**DATA LISTING:**
· · ·

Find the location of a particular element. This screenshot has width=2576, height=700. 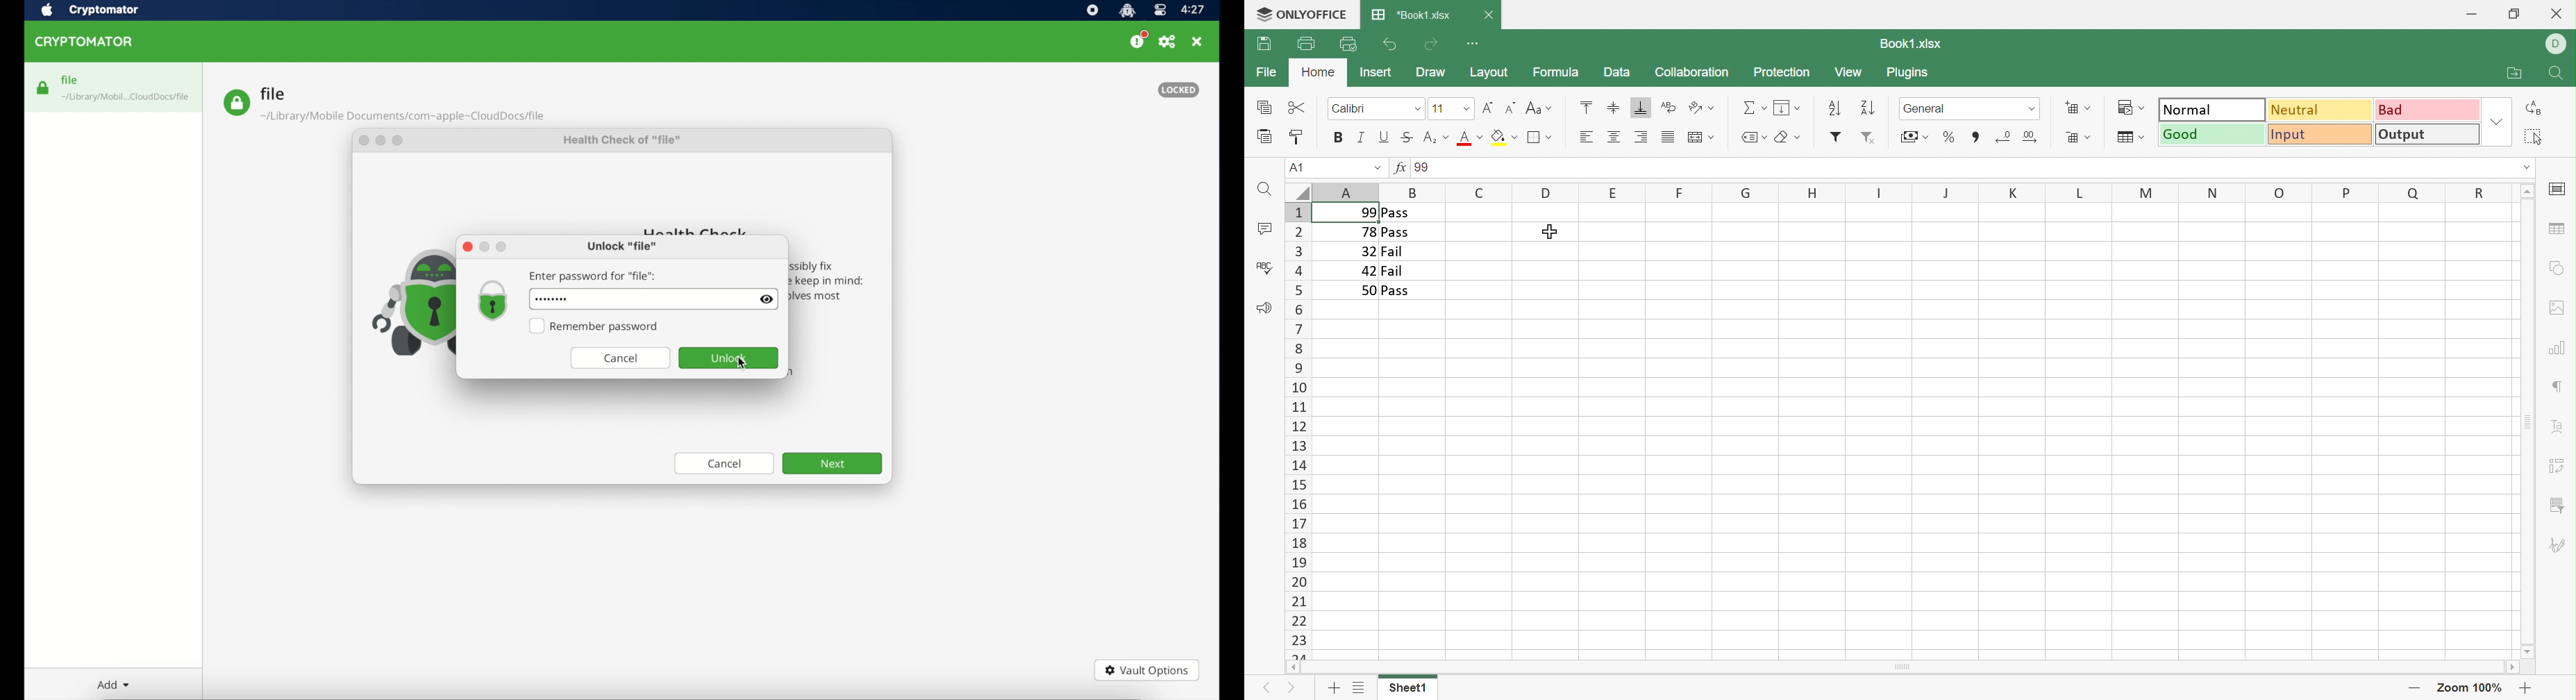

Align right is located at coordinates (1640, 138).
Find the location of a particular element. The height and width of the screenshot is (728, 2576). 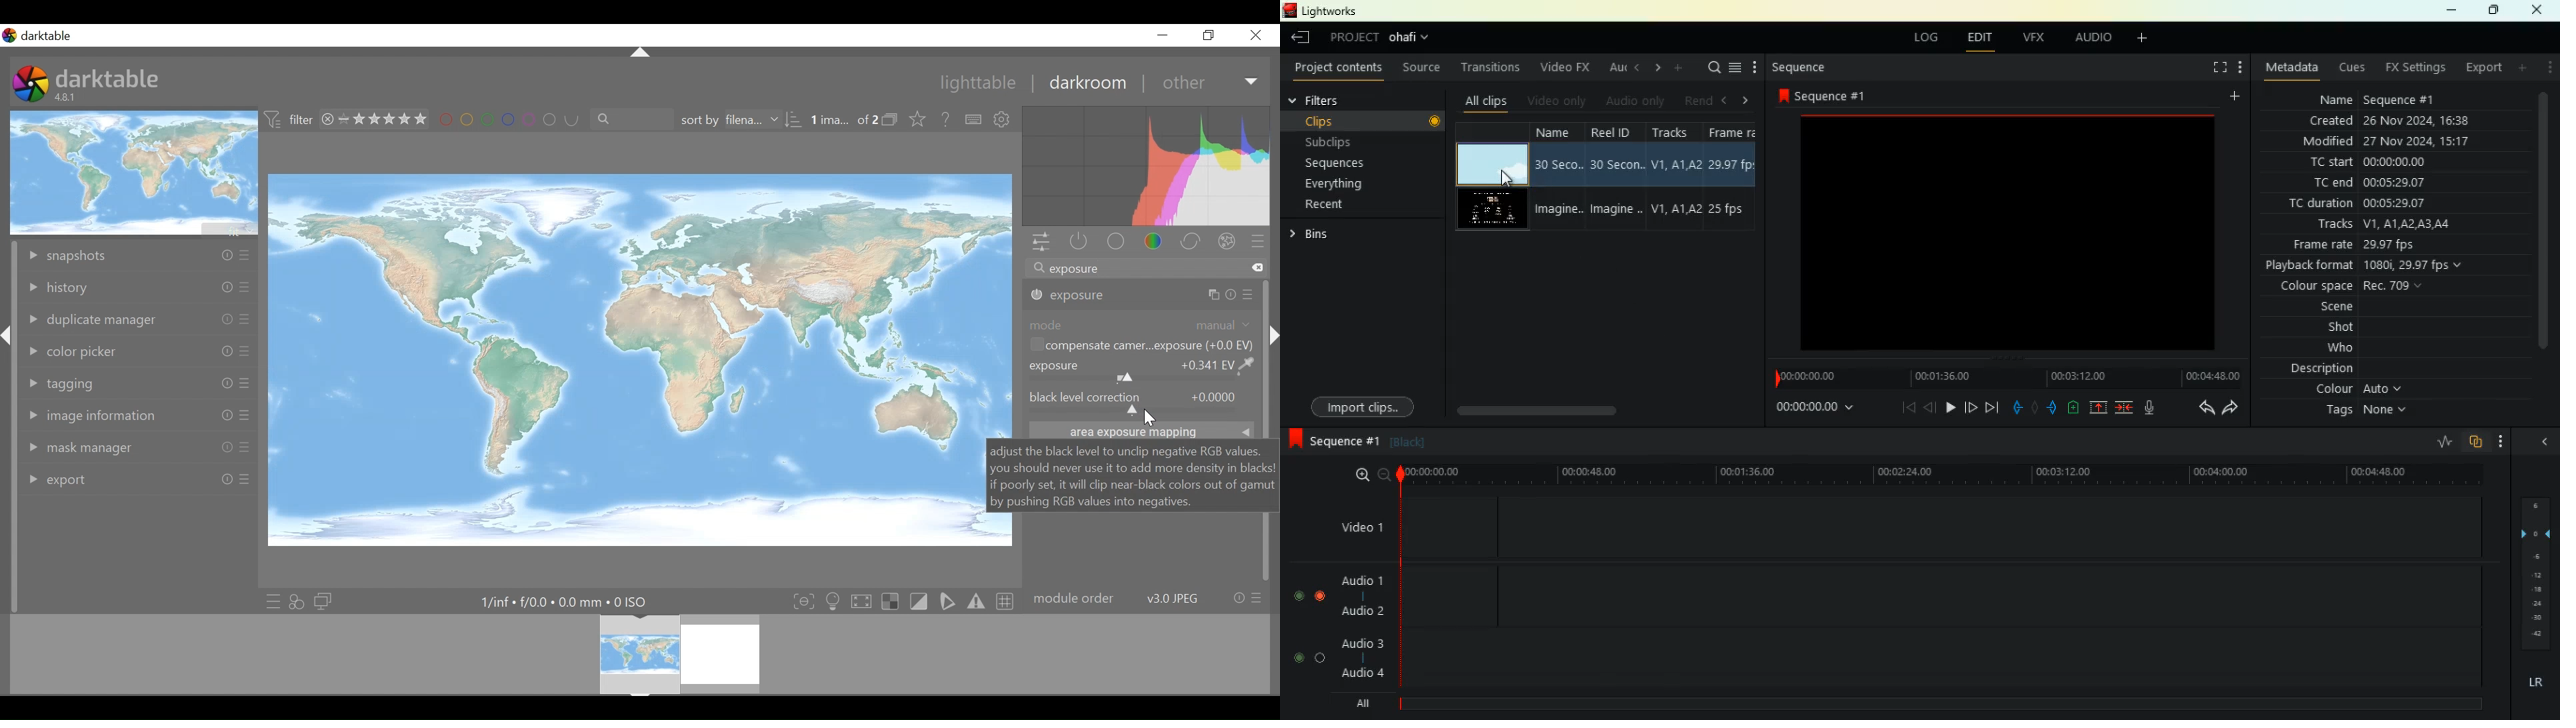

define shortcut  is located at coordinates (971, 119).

· · ·

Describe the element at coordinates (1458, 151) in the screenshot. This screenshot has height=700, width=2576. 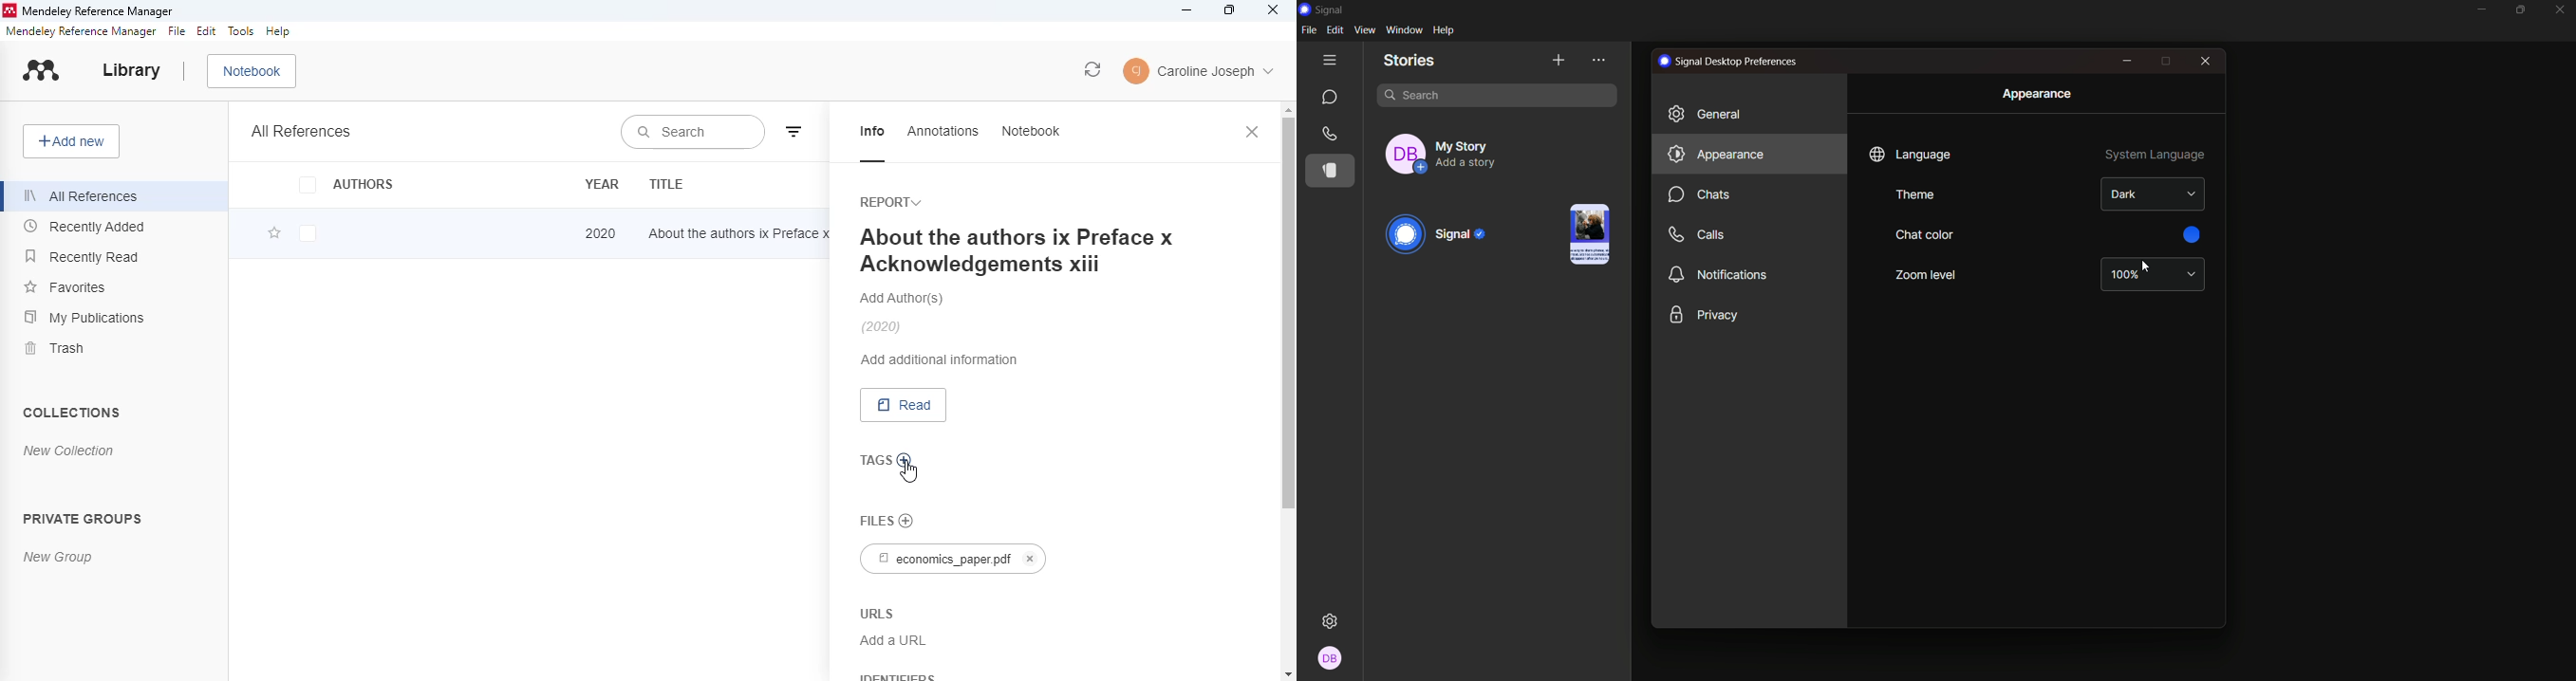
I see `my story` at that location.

· · ·

**WHAT THE EXERCISE ASKS:** Render the lines from the one with "Find the location of a particular element. This" up to and including the one with "coordinates (971, 119)." as a Markdown table with the columns Number and Text, skipping blank lines. Leave the pictures out.

**REPLY:**
| Number | Text |
|---|---|
| 1 | Find the location of a particular element. This screenshot has width=2576, height=700.  |
| 2 | Align right is located at coordinates (1640, 138). |
| 3 | Find the location of a particular element. The height and width of the screenshot is (728, 2576).  |
| 4 | define shortcut  is located at coordinates (971, 119). |